How to implement a hash table in Java (Part 1)

Marcio Endo
September 14, 2022

If you are developing an application in Java chances are you are currently using an implementation of java.util.Map or java.util.Set in your programs.

When you use any of the following you are using a hash table data structure in your program:

These are only a few of the examples from the JDK; the JDK has more hash-based implementations.

I've always wanted to know the details of how a hash table work. I find the HashMap source code to be quite difficult to parse though. So I was a bit intimidated to try and implement one.

I have read this blog post from Ben Hoyt sometime last year. It describes the implementation of a hash table structure in the C programming language. It encouraged me to try and implement one in Java from scratch.

So, in this blog series, I will guide you through the implementation of a hash table in Java.

Introduction

Before we begin, just a couple of notes.

Not quite like a HashMap

I should preface saying the hash table we will implement is going to be somewhat different from java.util.HashMap.

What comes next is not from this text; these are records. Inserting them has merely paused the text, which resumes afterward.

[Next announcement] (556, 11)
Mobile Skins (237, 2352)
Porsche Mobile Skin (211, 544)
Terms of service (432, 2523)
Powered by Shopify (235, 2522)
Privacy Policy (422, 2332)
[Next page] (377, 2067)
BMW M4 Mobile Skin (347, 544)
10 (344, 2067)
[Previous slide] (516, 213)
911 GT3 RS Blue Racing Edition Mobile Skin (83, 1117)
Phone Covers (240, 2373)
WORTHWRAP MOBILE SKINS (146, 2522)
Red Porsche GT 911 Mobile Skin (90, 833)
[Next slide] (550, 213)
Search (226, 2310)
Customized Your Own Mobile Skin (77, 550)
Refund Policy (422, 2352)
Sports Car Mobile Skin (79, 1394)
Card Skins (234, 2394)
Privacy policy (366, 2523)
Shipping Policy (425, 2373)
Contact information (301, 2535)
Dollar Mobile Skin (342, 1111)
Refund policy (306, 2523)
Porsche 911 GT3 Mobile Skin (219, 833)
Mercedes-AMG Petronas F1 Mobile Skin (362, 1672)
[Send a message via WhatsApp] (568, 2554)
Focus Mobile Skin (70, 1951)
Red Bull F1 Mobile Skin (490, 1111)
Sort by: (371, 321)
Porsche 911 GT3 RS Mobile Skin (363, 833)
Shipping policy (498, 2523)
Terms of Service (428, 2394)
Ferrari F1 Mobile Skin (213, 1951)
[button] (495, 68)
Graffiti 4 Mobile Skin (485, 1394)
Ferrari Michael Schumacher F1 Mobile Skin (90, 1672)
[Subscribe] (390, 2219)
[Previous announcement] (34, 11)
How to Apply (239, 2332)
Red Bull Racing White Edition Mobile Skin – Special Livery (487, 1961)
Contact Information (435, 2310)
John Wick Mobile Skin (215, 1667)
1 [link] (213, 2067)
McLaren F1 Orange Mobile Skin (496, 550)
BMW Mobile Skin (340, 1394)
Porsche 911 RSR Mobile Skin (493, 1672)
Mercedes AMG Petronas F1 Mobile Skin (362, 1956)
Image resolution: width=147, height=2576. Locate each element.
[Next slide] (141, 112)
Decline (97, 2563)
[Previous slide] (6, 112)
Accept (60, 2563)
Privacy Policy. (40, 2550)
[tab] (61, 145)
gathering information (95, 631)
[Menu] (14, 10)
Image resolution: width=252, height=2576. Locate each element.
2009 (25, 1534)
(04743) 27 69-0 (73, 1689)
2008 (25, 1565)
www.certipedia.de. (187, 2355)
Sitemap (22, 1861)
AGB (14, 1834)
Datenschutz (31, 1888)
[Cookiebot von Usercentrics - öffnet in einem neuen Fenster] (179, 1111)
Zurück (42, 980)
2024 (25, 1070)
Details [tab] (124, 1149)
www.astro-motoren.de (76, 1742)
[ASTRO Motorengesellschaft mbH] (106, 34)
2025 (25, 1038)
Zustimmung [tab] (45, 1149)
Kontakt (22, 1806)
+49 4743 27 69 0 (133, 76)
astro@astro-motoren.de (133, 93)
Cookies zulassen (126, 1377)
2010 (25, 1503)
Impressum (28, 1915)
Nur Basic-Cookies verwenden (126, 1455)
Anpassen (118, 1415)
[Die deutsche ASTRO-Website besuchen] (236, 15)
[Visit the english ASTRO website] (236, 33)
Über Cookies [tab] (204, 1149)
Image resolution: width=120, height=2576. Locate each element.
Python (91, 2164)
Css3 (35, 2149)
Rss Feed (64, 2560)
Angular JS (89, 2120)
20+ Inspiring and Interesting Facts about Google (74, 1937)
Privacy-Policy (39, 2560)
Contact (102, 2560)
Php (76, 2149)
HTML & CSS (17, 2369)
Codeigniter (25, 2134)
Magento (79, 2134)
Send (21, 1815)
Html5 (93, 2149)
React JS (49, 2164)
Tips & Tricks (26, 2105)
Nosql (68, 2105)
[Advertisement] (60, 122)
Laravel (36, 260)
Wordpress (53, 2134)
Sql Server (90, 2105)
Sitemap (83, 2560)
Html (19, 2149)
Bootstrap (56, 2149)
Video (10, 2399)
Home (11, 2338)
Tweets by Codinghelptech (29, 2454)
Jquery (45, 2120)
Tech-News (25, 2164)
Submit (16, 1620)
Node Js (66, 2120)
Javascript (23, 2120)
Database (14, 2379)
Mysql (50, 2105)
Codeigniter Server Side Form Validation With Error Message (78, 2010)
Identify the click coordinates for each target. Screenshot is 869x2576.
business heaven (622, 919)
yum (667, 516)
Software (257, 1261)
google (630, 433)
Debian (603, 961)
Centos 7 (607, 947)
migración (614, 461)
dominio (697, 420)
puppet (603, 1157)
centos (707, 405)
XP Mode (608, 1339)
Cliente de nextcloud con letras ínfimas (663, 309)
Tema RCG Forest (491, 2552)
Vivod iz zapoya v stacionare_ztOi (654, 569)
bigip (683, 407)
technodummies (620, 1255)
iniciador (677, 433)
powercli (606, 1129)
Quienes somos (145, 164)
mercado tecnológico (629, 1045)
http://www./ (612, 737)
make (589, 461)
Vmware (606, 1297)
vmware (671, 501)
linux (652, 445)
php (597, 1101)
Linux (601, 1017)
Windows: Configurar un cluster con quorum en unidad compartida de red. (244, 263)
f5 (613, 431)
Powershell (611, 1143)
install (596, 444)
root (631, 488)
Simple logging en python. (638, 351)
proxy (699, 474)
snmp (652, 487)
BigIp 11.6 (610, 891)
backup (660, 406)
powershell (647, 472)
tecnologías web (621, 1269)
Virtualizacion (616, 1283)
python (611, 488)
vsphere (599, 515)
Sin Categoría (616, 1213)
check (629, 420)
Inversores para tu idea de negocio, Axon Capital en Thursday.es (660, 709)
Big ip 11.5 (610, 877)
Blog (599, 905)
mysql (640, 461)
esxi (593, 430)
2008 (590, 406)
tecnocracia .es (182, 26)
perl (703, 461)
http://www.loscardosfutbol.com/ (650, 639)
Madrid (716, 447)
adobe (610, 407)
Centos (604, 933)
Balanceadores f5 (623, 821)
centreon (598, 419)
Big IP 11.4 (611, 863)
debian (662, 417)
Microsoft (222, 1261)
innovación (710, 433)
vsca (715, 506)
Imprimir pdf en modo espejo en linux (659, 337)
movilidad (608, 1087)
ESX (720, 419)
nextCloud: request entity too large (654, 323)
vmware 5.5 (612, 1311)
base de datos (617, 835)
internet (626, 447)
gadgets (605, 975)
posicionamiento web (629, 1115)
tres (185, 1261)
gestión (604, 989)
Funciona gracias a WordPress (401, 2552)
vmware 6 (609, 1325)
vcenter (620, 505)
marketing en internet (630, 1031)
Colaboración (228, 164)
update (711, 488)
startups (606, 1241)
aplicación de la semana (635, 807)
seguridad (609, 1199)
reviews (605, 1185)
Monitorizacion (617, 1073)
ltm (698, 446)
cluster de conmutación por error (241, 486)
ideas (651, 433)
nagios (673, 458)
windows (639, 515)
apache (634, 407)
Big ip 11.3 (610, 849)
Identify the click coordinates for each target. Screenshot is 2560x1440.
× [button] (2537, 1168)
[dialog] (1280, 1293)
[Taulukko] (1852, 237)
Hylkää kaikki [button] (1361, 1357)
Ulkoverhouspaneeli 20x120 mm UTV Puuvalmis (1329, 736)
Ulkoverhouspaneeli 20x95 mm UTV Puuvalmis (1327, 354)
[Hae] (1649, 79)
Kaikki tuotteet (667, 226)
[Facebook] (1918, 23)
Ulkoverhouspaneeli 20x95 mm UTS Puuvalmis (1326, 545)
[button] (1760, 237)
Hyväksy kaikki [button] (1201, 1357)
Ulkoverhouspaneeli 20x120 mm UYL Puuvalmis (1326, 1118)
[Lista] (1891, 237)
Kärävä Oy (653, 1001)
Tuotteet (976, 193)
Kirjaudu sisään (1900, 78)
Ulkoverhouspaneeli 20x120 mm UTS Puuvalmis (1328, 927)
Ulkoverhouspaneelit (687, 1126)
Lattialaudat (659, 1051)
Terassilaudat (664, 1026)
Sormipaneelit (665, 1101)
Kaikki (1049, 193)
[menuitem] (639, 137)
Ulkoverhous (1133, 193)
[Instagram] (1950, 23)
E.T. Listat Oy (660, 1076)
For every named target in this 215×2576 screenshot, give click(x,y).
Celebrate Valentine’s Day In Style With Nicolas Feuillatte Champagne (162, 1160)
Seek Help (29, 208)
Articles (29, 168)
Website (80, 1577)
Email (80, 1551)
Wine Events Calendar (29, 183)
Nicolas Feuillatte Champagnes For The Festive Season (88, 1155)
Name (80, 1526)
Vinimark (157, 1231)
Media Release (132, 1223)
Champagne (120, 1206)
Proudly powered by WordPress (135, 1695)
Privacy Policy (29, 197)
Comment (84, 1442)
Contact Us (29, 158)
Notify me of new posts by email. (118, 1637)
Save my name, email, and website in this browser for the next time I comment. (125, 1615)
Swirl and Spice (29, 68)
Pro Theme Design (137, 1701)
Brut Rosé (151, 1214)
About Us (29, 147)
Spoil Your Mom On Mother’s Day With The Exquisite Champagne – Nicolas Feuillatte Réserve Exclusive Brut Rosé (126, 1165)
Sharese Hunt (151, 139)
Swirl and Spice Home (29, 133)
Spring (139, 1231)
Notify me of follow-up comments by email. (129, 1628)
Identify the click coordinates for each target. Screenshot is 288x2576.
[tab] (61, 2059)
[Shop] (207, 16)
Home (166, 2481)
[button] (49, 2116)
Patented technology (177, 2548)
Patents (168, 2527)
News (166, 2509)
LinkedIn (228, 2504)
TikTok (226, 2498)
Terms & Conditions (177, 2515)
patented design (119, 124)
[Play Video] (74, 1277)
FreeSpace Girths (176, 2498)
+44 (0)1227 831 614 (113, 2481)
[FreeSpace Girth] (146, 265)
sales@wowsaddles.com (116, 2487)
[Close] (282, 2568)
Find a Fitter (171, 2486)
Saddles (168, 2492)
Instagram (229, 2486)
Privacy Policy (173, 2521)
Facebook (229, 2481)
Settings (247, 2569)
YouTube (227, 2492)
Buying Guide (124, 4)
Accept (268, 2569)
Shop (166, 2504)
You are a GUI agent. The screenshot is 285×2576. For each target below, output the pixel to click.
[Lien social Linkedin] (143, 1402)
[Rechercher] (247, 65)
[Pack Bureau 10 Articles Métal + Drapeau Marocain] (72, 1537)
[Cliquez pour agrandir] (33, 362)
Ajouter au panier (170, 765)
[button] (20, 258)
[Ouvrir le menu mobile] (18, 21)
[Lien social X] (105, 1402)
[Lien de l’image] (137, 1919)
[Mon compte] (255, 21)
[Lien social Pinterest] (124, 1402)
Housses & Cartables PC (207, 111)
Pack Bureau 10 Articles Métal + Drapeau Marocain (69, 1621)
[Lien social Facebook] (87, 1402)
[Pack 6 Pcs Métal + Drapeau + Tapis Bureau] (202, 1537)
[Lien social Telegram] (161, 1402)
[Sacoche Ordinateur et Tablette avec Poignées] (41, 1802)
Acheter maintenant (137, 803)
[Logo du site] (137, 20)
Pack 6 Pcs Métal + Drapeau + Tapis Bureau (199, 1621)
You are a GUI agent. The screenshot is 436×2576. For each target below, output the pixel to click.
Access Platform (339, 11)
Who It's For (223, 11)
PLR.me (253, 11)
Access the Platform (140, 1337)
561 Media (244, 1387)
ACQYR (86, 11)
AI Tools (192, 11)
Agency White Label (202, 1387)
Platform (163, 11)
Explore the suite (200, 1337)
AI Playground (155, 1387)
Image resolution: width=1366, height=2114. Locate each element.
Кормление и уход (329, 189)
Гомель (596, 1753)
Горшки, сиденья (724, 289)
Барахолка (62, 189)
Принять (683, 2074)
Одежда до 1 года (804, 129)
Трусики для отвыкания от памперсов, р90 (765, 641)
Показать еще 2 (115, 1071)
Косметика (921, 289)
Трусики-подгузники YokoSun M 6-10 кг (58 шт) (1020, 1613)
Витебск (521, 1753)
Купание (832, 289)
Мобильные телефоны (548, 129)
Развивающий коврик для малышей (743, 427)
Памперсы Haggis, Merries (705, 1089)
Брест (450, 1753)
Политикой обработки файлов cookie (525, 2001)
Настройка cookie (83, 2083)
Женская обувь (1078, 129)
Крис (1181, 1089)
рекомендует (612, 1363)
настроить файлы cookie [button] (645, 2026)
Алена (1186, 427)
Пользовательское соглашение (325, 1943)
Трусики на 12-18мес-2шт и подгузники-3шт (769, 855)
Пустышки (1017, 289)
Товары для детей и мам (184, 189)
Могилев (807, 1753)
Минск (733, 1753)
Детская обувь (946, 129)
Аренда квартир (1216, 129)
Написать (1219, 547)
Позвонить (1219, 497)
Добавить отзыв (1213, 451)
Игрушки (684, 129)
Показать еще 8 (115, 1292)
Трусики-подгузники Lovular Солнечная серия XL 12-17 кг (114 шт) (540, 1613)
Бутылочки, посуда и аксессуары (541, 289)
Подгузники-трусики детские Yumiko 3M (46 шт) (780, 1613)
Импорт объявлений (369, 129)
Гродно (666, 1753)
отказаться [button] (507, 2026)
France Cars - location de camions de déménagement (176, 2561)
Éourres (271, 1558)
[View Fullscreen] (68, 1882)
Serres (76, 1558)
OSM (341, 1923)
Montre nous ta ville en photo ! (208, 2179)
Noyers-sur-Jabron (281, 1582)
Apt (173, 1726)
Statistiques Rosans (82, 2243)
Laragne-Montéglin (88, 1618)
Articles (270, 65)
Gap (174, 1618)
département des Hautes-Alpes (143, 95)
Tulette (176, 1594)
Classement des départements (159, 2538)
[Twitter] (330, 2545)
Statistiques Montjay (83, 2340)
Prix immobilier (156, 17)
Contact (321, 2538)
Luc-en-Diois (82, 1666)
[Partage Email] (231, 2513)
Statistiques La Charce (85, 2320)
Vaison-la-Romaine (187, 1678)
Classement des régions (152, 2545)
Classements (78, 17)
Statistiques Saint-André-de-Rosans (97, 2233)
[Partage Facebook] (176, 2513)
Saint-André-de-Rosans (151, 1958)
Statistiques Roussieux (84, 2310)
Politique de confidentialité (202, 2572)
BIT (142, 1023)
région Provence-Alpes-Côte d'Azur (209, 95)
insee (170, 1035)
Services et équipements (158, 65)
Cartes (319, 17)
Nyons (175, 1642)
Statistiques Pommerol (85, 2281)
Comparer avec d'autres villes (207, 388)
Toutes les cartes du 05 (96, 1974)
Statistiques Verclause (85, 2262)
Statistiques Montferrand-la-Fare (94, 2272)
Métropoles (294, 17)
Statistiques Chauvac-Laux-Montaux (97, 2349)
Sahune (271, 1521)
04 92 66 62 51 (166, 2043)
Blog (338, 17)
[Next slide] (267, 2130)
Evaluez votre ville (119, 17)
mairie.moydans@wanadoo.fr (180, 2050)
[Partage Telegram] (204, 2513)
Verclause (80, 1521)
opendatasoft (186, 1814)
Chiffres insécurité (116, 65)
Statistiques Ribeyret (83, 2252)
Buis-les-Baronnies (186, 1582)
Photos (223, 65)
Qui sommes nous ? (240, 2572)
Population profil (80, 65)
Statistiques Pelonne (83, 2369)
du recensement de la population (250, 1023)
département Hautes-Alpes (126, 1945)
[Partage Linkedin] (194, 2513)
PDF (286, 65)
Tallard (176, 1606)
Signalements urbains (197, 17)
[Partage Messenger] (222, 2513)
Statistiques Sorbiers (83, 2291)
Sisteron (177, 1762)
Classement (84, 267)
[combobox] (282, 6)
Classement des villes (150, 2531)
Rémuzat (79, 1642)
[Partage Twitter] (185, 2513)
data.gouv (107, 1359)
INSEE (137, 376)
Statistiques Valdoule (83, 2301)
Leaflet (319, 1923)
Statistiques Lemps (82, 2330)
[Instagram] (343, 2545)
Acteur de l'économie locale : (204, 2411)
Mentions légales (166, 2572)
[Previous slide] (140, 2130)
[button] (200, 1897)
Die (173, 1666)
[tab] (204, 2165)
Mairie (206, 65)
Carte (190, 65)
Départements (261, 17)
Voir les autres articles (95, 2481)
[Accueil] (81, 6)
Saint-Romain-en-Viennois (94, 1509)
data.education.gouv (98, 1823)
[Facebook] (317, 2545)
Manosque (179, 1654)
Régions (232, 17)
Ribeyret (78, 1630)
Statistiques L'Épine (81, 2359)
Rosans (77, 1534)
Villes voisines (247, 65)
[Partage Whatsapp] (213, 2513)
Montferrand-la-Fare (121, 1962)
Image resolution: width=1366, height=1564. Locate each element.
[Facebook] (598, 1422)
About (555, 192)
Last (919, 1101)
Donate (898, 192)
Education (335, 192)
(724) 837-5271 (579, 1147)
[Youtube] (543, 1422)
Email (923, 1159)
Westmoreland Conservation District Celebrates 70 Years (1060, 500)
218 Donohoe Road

It will still give a good understanding (hopefully) of the internals. But, implementation-wise, it will be closer to:

Writing style

We will create our hash table implementation in a series of small steps. Each iteration will add on top of the previous one.

We want each increment to be visible. In other words, we want to easily see what has changed from the previous step.

To achieve this goal we will have the implementation from one step extend the one from the previous step. This may be quite particular.

Keep in mind the sole purpose of this usage is to make each change from a previous iteration more apparent.

In other words, I am not advocating for the use of this technique in production code.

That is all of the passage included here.